EcoTec3. Announced in December 2012, the new EcoTec3 engines feature three advanced technologies—direct injection, cylinder deactivation and continuously variable valve timing (CVVT)—to make the most of power, torque and efficiency across a broad range of operating conditions. The new engine family includes a 4.3L V6, a 5.3L V-8 and a 6.2L V-8, all matched with six-speed transmissions.

The EcoTec3 engines use direct fuel injection to optimize combustion over a broad range of conditions. The engines also feature a new cylinder-head design and a new, sculpted piston to optimize the mixing of air and fuel in the engine and the burning of the mixture to create power.

The heads features smaller combustion chambers shaped to complement the unique topography of the piston heads. The smaller chamber size and sculpted pistons produce a compression ratio of 11.0:1 or higher, depending on the engine, while the heads features large, rectangular intake ports with a slight twist to enhance mixture motion.

To further enhance combustion, the intake and exhaust valve positions have been switched from previous versions, and the valves are now slightly canted toward the cylinder centerline. Also, the spark plug angle has been revised and the electrode is now closer to the center of the chamber to support optimal combustion.

The pistons feature unique sculpted topography that was optimized via extensive computer analysis to precisely direct the fuel spray for better mixing and more complete combustion. The contours of the piston heads are machined after casting to ensure dimensional accuracy.

Cylinder deactivation, also known as Active Fuel Management (AFM), is now standard on all three engines for the Silverado and Sierra 1500.

The system uses oil pressure, controlled by the powertrain control module, to deactivate the lifters on selected cylinders, closing the valves for those cylinders. It deactivates four of the cylinders on the V-8 engines and two cylinders on the V-6 under light load conditions—operating the engines as a V-4—and seamlessly reactivates the cylinders when the driver demands greater power. The transition takes less than 20 milliseconds and is virtually imperceptible.
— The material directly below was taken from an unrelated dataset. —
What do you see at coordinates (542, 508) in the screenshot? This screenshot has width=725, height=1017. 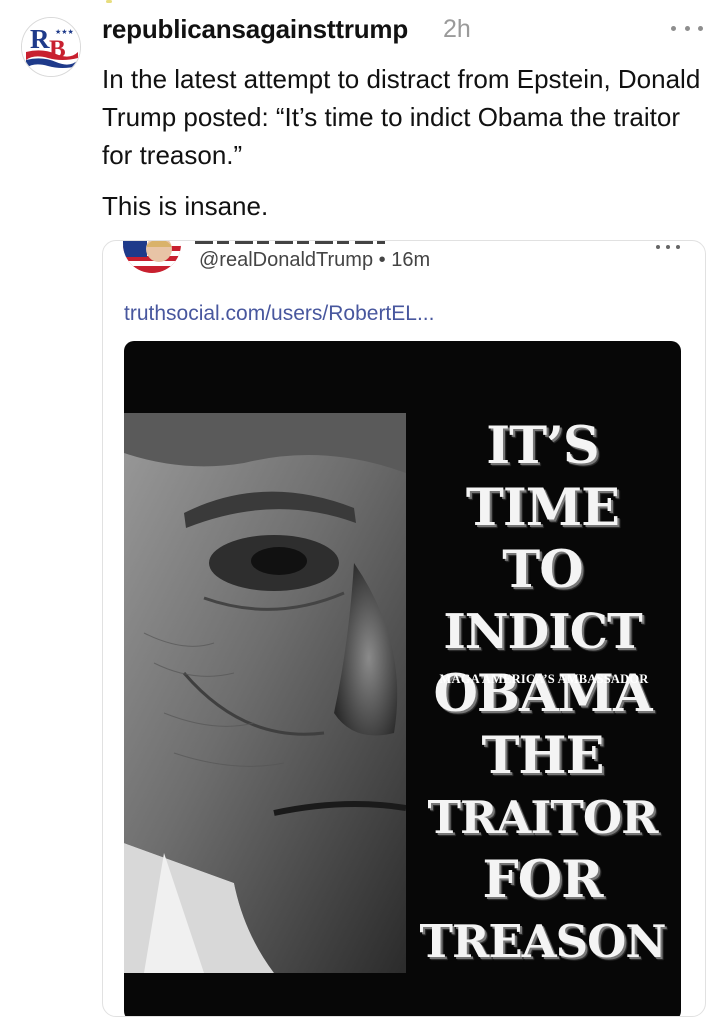 I see `poster-line: TIME` at bounding box center [542, 508].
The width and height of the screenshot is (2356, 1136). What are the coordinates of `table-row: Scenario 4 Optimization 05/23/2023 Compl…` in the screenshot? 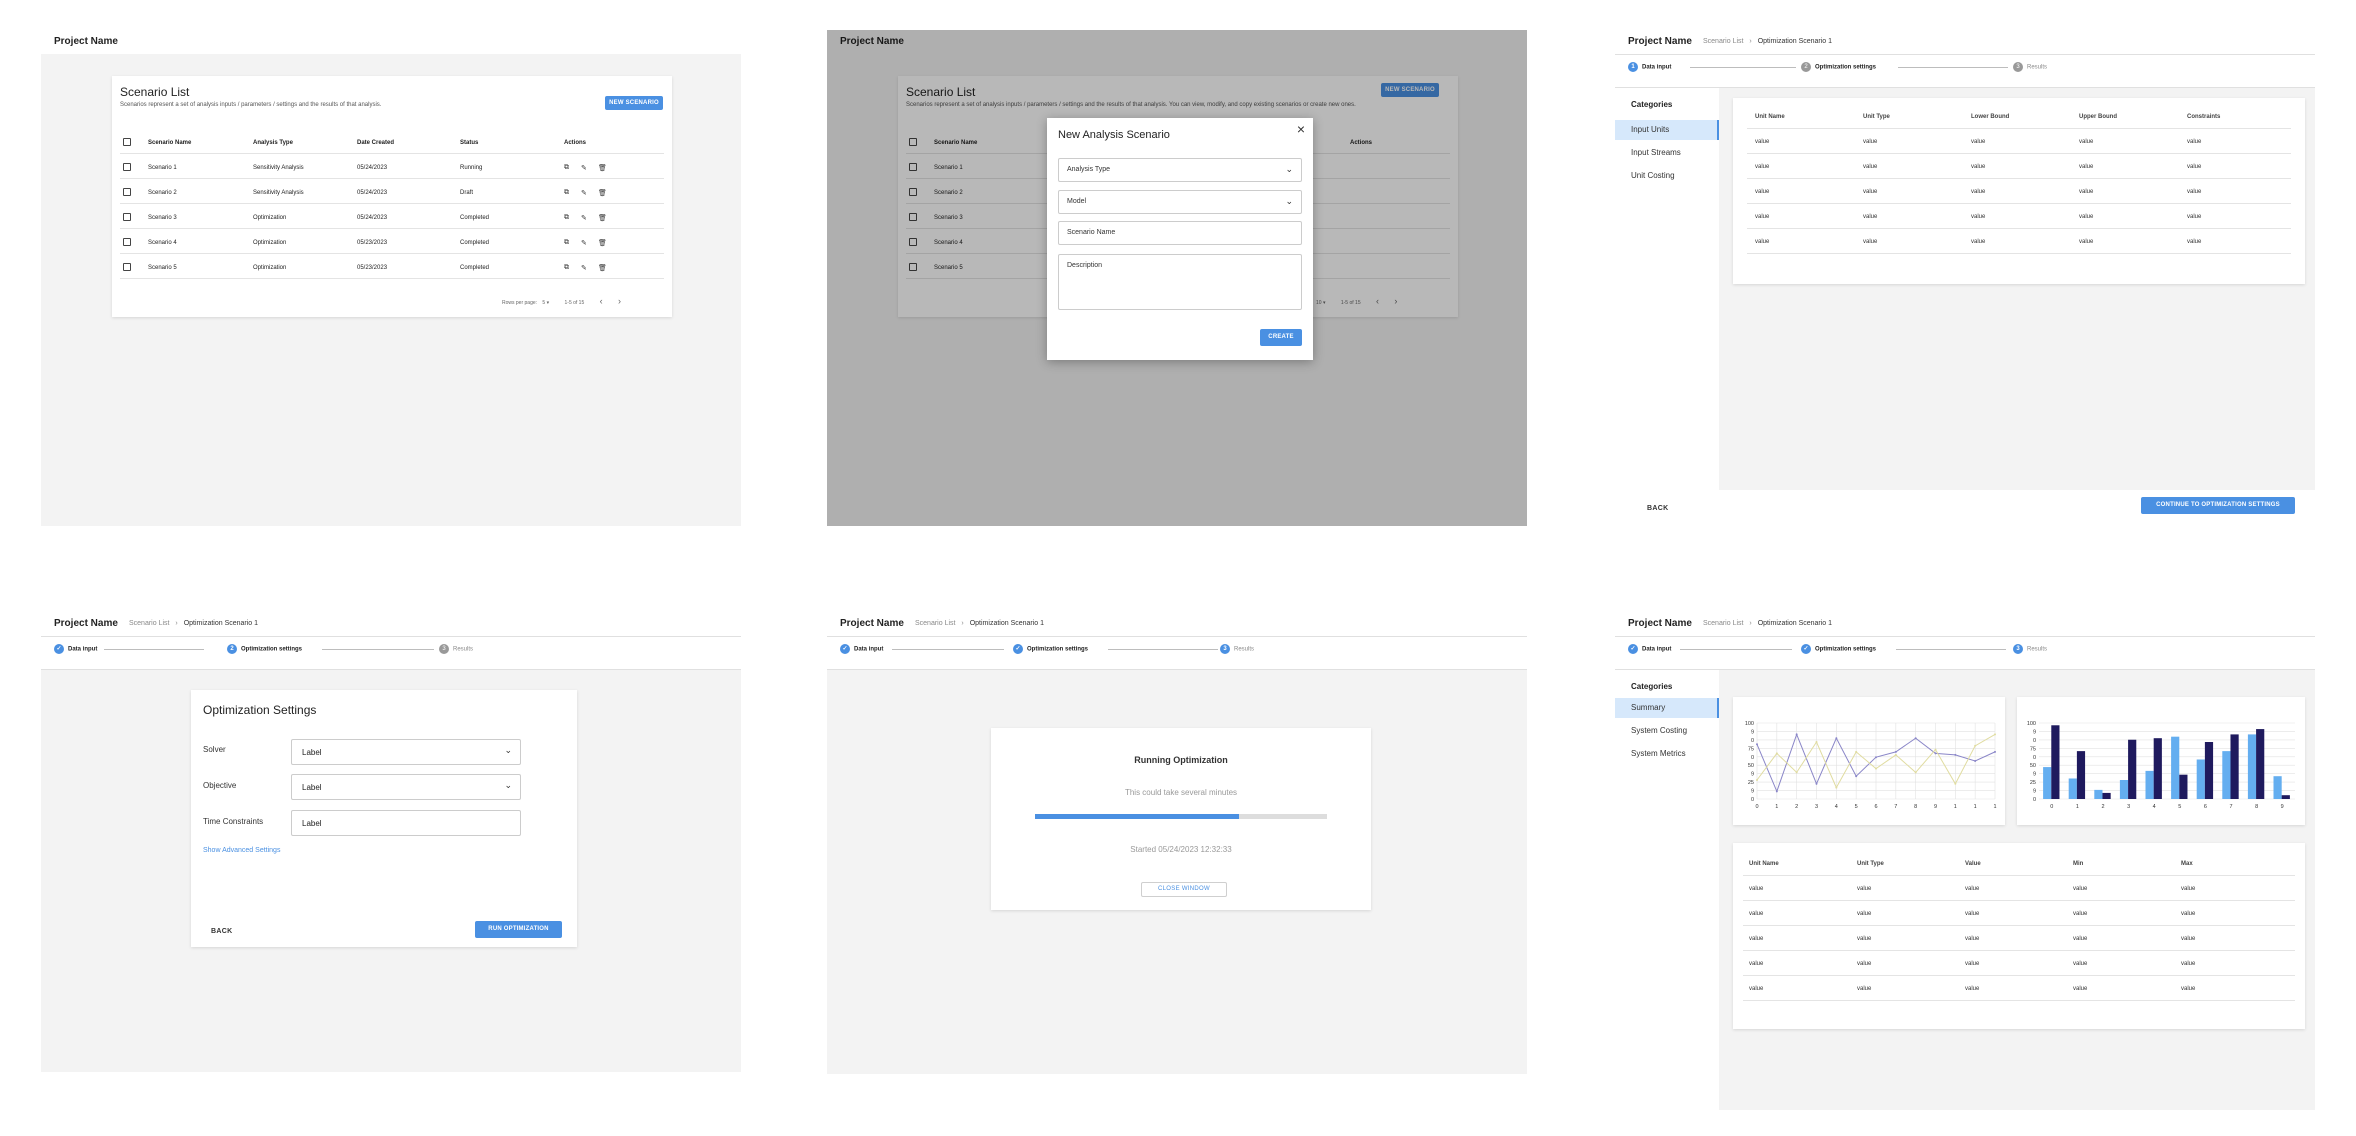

16 mpg? That is a criminally pathetic figure. Get a real car that gets 50mpg, not this abomination.

Will S

As long as it is used by a business with a need to haul heavy material, this is better than the current. Of course, it may also be bought by those who want a big truck predominantly for the image factor. THAT would indeed be pathetic...


At one time , I lived in eastern Massachusetts and drove a smaller car. I never drove off road and never needed to carry a large load. In fact, I usually rode my bicycle to work. I now work in the agricultural machinery industry in Utah and often need to carry a large load and sometimes drive on roads that would destroy a crossover SUV. I have a small car but I normally need to use my 4WD Long Bed Silverado pickup. Occasionally, I need use to even larger truck with a 30 ft trailer to haul parts.

Anyway, not everyone has the same requirements. Also, if you look at the full article from GM,

it is interesting to note that not only does GM do slightly better than the Ford V6 turbo boost but the worst vehicle is the full size Nissan pickup and the next worse vehicle is the full size Toyota pickup GM beats both of these by more than 25% and has a higher rated load


In general, people do not buy the Nissan and the Toyota vehicles for efficiency - they buy them for the image factor.


There really is nothing like a big block V-8. I love mine and will never own a vehicle again with less could be a 400 HP electric vehicle though - doesn't necessarily need to be an ICE.


The next question is, what's Ford going to do to beat GM?  Going to a small overexpansion (Miller cycle) would reduce output but increase thermal efficiency.